In a letter to the petroleum secretary, OMAP expressed concerns about fair competition and market dynamics. The association believes that granting sole import authority to PSO would stifle the independent workability of other oil marketing companies (OMCs) and negatively impact the industry’s competitive landscape. OMAP emphasized the importance of maintaining a level playing field to encourage healthy competition, foster innovation, and ensure optimal service delivery to consumers.
The association criticized the government’s decision for undermining the principles of a free-market economy and ignoring the potential for collaboration and healthy competition among OMCs to better serve the nation. OMAP argued that a monopoly would provide PSO with unfair advantages in terms of pricing, settlement of LC (letter of credit), and other trade-related benefits.
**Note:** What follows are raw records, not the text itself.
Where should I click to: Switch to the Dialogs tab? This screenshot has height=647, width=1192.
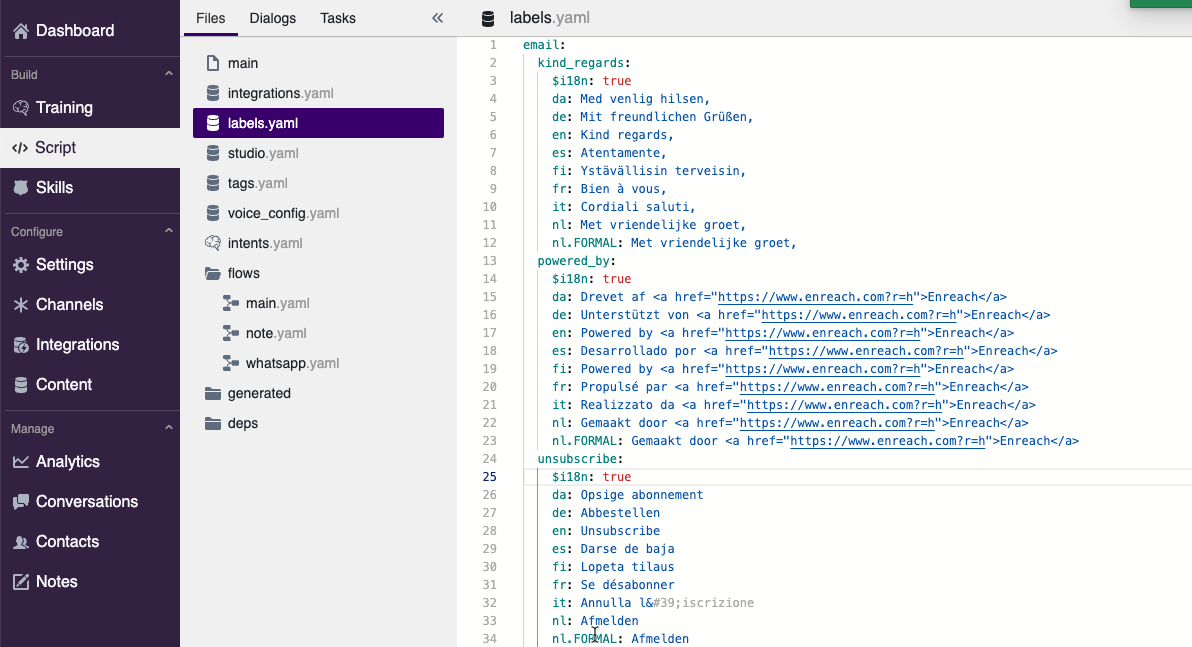click(x=272, y=18)
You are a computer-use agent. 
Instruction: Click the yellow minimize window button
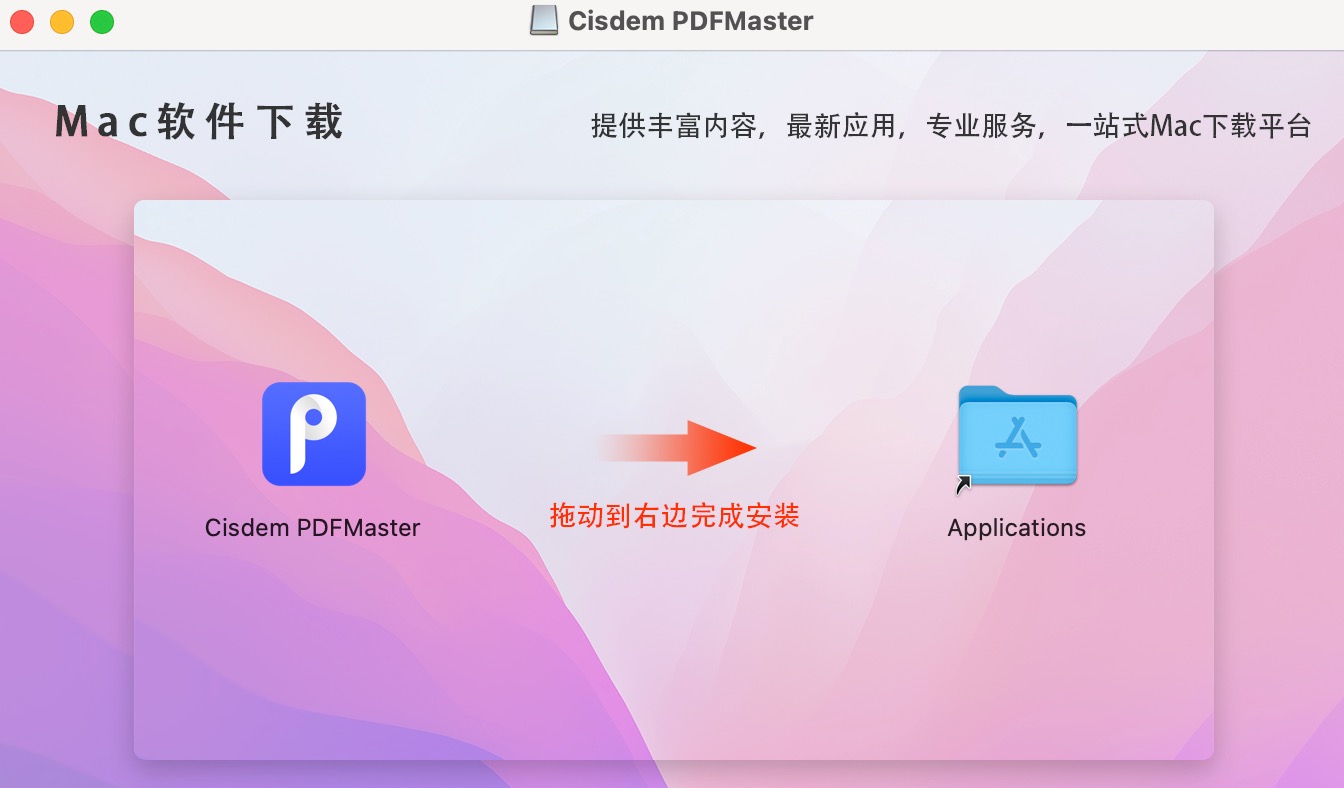[x=62, y=21]
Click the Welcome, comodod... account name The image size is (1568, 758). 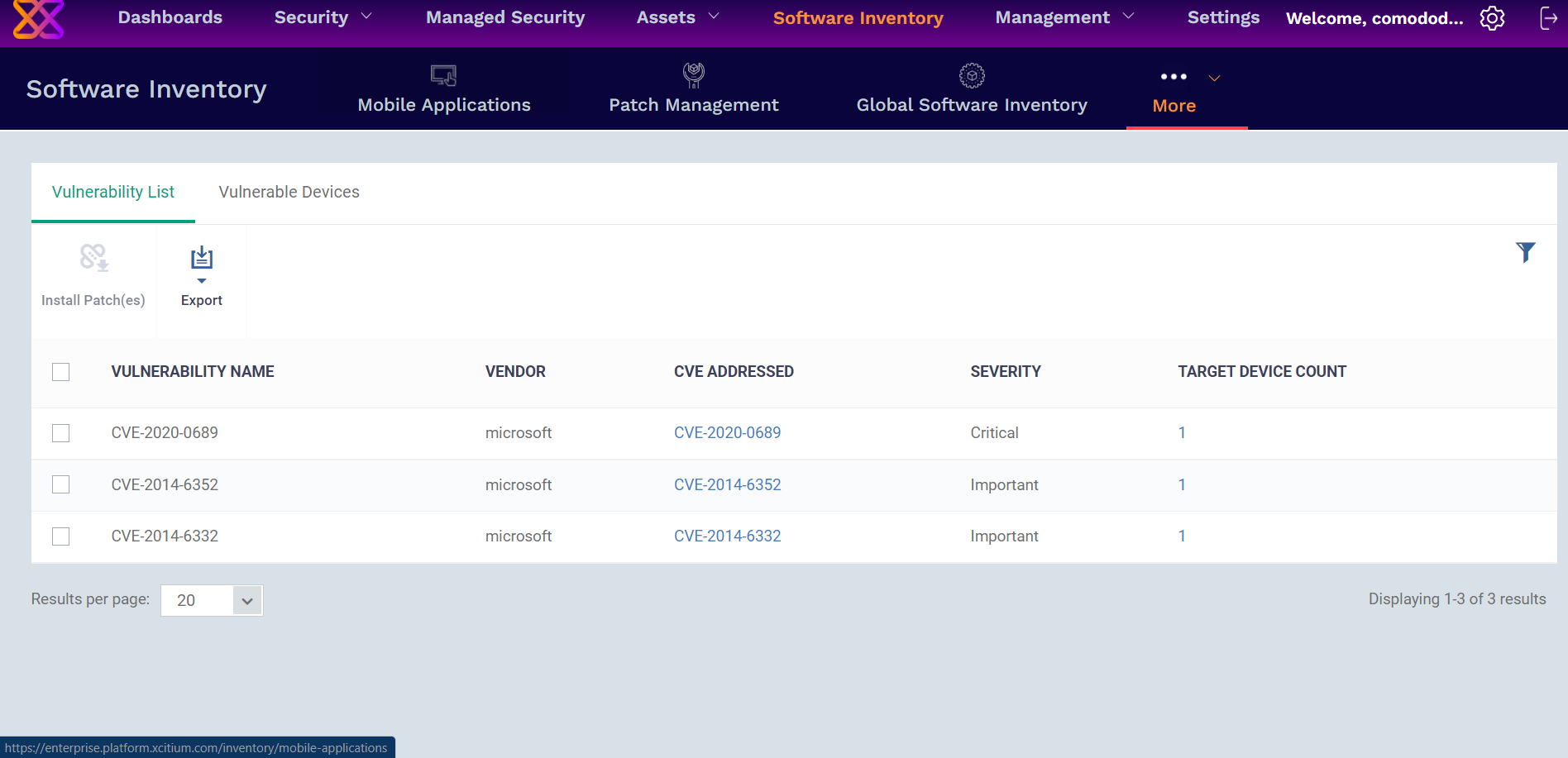(1374, 17)
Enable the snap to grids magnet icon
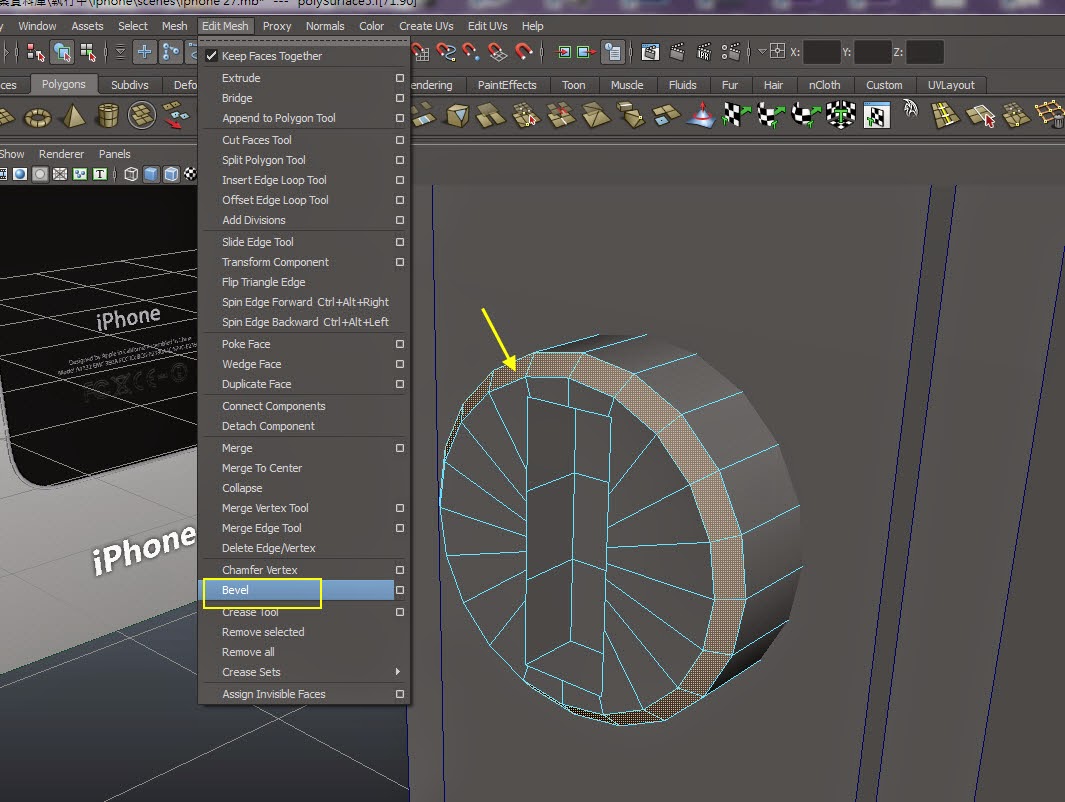Viewport: 1065px width, 802px height. [420, 52]
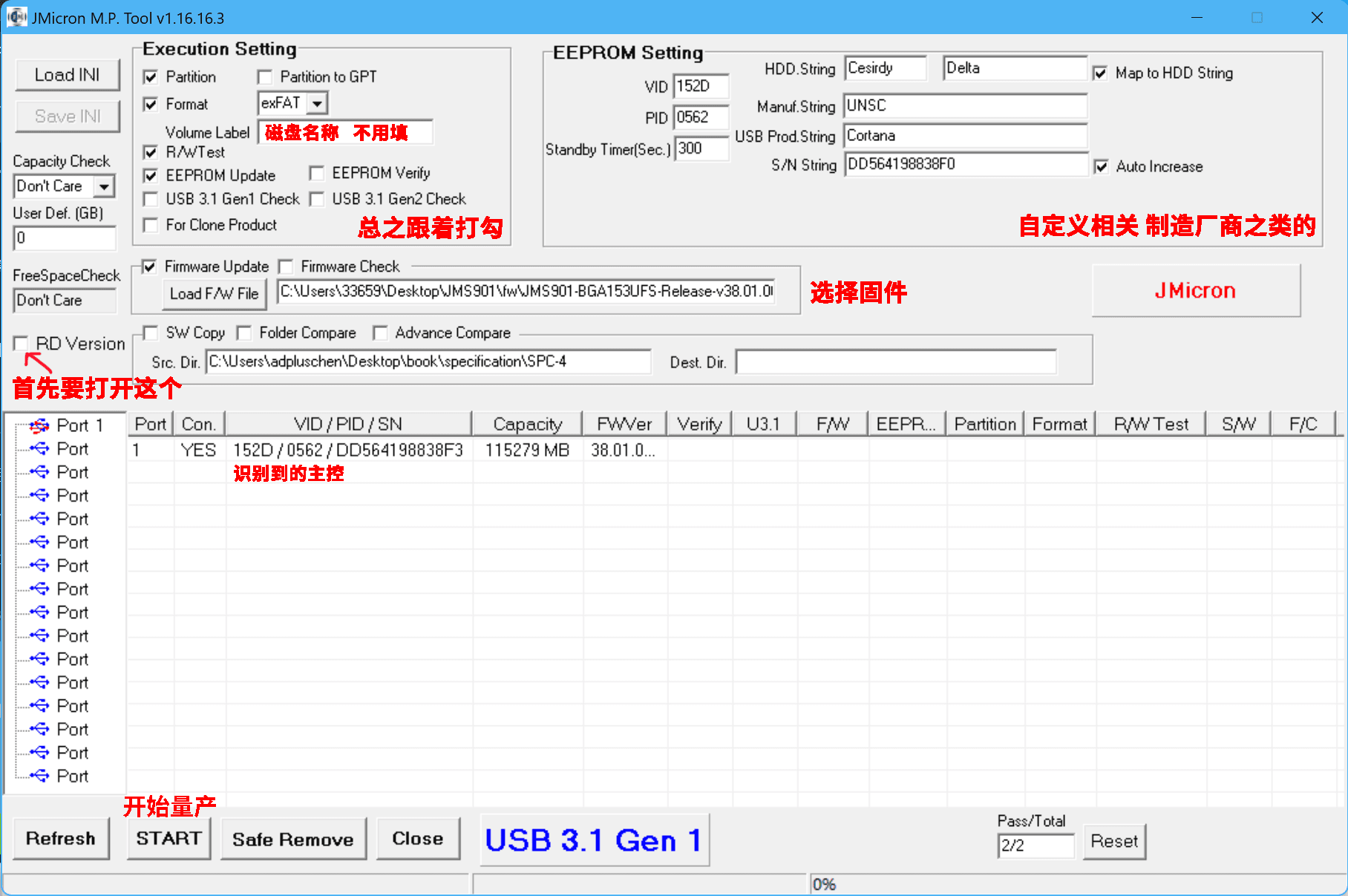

OMAP urged the Oil and Gas Regulatory Authority (OGRA) to reconsider the decision and actively engage all stakeholders in formulating a framework that promotes inclusivity and ensures the participation of all OMCs in HSD importation. The association highlighted the need to strike a balance that benefits the industry economically while upholding the principles of fair competition and equal opportunity.
In response to the government’s proposal, the regulator sought suggestions from the oil marketing sector. Industry officials explained that PSO currently imports 90% of the HSD, with the remaining 10% imported by other OMCs. Importing the entire HSD through PSO would help meet demand and address the concerns and reservations of other OMCs. These companies have been complaining about the domestic price of HSD, which is based on PSO’s import and its premium and exchange rate adjustment.
It is worth noting that Pakistan relies on imports to meet its domestic HSD demand as local refineries cannot produce enough to fulfill the country’s needs.